Fireflies in the Mist

Written by Qurratulain Hyder
Review by Ann Chamberlin

Author Qurratulain Hyder, who died in 2007, is, according to the cover, the “grande dame of Urdu literature.” Her story begins with a group of young people: Rosie, the daughter of a native Christian pastor, Deepali, the popular Hindu singer, Jehan Ara, the more obedient Muslim girl, her cousin Rehan, the firebrand who wanders the radical underground dressed as a Hindu holy man, and the Barlow family expats. These people interact on various sides of the radical left attempting to oust the British when Calcutta was “the second largest city in the British Empire and a kind of poor man’s London.” In a narrative that becomes more and more poetical, more and more sketchy as it progresses, we follow these interwoven lives through Indian independence, the partition along religious lines into Muslim Pakistan and Hindu India, then the violent separation of Pakistan from Bangladesh. No life ends up as we thought it might at the outset, fortune raises some, crushes others.

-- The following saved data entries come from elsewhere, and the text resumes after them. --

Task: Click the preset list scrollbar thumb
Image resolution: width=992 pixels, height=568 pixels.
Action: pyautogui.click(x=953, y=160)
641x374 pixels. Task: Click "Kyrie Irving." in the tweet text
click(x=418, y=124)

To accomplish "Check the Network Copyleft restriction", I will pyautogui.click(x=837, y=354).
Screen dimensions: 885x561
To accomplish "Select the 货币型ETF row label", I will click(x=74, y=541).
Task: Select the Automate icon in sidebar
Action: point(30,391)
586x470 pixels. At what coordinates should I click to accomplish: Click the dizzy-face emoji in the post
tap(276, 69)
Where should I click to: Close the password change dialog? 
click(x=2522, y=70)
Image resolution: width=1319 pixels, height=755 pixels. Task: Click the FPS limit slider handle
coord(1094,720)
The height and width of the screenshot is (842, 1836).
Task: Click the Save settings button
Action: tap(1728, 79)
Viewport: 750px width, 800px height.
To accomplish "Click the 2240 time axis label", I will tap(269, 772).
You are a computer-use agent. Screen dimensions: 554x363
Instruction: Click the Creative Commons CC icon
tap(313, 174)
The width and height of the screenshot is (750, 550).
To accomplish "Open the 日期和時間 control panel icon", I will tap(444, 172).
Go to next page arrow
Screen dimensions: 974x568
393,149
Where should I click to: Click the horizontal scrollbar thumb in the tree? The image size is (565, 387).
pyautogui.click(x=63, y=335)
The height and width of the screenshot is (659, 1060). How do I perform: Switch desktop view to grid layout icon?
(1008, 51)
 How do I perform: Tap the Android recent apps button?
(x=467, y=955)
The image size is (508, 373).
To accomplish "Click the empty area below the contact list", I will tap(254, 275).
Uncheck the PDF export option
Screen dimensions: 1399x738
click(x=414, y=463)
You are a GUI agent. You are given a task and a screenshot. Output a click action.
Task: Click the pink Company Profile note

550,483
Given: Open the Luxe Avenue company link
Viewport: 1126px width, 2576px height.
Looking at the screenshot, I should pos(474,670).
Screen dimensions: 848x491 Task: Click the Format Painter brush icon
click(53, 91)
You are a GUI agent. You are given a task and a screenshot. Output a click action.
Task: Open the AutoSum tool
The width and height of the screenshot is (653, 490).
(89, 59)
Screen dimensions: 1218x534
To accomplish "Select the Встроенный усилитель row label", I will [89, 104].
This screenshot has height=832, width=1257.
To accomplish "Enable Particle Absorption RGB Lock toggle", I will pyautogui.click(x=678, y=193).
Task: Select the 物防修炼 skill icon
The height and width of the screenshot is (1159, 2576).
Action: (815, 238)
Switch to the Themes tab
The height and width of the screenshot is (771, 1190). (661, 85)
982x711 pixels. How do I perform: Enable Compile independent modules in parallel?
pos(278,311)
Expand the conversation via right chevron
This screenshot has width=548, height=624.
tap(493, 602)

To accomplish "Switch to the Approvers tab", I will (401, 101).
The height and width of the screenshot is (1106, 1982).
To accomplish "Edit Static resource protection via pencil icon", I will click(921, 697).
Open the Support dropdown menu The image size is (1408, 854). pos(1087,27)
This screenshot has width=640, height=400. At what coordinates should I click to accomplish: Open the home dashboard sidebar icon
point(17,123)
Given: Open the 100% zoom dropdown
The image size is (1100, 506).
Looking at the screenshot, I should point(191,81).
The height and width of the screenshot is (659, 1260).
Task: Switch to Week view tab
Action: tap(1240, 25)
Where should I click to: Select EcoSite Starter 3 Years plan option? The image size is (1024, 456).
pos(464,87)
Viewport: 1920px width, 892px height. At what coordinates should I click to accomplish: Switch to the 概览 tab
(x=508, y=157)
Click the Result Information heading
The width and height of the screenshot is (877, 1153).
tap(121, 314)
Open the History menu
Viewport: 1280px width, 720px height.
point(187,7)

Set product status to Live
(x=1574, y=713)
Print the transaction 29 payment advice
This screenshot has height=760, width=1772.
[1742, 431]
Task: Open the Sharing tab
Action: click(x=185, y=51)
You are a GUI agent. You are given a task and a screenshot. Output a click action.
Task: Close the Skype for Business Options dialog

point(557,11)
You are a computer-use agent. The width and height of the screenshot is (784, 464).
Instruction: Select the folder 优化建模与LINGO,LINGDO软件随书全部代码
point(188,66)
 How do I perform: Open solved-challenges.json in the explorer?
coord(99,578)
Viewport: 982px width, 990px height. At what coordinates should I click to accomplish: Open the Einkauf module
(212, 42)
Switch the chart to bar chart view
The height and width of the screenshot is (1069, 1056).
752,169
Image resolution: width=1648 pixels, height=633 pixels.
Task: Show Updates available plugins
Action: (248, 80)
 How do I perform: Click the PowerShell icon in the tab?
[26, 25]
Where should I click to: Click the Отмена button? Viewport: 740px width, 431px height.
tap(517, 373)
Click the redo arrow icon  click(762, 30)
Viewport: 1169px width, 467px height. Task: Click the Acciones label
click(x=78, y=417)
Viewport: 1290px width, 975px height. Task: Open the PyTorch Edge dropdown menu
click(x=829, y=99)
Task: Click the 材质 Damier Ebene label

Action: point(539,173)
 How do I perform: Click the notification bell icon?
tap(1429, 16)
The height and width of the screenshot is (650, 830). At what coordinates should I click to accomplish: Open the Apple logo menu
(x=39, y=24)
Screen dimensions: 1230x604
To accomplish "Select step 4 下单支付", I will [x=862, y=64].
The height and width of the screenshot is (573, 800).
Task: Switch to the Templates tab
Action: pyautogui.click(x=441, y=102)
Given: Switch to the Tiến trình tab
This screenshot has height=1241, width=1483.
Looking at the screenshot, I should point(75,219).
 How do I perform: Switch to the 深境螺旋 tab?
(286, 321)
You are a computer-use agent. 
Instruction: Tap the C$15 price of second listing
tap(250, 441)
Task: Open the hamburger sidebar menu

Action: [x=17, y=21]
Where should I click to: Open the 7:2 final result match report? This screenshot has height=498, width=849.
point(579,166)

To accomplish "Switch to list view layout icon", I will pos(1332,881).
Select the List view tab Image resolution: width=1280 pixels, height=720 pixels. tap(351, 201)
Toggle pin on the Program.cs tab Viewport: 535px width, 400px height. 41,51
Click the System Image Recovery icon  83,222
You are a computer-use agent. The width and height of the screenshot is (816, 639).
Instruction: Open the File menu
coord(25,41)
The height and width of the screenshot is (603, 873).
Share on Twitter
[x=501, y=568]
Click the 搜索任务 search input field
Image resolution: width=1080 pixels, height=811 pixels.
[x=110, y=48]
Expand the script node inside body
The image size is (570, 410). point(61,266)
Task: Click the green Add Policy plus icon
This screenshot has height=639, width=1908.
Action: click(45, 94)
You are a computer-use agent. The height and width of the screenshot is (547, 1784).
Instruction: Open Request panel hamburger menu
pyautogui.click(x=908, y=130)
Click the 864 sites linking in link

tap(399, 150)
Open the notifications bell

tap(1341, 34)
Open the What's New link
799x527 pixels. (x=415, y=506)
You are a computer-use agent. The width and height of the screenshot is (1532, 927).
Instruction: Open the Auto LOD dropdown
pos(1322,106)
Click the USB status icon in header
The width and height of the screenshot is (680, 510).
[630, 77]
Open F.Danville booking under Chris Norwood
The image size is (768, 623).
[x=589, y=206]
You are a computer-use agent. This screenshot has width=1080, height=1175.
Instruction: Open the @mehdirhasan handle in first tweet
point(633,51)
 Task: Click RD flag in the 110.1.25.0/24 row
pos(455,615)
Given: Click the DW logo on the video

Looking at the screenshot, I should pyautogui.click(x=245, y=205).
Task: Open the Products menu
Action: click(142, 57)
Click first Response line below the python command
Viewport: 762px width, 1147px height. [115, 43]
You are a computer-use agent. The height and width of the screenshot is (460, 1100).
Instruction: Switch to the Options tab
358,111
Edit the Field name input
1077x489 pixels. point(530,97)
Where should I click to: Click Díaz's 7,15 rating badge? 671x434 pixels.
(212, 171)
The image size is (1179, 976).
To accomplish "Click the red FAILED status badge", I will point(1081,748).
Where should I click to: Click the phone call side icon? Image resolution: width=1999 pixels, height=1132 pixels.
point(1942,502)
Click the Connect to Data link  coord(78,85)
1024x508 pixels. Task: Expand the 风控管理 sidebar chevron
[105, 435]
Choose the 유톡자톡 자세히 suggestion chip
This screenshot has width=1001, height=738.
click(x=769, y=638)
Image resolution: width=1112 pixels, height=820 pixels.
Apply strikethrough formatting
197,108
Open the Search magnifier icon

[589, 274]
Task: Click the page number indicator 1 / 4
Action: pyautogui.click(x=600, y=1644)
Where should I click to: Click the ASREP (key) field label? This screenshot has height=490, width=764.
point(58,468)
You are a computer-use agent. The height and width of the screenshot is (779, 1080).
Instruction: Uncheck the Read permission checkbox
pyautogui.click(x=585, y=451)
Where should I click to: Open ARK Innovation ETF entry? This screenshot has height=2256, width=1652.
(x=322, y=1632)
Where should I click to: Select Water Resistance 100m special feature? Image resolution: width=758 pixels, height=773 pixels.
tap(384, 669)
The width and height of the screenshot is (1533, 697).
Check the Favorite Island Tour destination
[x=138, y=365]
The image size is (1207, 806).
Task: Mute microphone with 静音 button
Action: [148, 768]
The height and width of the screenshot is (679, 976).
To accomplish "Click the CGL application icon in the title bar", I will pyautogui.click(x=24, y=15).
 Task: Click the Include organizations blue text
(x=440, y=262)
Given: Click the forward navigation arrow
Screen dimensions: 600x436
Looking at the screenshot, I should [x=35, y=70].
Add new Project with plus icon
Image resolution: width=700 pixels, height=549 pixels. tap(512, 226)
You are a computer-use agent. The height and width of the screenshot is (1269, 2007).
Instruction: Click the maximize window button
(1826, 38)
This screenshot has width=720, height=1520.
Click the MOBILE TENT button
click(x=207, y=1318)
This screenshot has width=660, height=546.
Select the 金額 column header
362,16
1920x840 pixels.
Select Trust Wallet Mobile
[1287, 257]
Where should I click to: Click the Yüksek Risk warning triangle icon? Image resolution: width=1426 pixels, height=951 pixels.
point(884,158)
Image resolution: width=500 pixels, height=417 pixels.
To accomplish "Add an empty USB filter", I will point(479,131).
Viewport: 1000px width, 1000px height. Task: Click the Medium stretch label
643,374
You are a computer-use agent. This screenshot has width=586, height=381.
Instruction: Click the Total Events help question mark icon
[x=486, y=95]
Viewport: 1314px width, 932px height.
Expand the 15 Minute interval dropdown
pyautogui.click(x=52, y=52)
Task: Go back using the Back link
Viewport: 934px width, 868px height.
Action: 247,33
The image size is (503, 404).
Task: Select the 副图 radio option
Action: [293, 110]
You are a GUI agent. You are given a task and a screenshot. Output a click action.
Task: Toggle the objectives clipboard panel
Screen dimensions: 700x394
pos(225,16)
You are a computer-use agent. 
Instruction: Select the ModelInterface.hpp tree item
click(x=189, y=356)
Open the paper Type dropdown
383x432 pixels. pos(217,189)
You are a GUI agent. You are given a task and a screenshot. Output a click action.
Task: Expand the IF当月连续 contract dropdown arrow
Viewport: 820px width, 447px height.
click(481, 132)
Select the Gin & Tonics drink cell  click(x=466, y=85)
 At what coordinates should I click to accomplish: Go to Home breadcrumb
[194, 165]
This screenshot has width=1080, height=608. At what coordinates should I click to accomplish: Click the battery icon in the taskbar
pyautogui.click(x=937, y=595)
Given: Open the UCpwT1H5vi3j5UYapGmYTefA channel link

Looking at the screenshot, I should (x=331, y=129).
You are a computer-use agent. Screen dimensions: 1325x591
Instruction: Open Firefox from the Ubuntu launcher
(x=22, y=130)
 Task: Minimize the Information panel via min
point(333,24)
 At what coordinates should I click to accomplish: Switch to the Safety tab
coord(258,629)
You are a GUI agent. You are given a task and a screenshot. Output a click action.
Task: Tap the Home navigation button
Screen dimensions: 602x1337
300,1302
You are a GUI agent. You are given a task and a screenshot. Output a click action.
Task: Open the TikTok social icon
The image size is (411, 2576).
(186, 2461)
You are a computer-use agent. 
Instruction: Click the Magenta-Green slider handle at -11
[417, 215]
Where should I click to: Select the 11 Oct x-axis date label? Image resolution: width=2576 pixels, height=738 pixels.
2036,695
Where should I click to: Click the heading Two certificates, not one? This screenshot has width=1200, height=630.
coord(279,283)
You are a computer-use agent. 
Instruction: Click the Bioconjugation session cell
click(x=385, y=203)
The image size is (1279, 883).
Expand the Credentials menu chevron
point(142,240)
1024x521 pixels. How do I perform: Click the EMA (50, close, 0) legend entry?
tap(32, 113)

As a reader, I have some acquaintance with the literature of this region. I would have appreciated more help from the translator with foreign words. Familiarity with the broader historical events hinted at is a definite prerequisite, because if you are looking for immediate Hollywood-esque scenes of this nation birthing, you will not find them. The slaughter of a whole family lingers as only the nightmares of the mad maid. But surely this is required reading for those interested in the history of the subcontinent.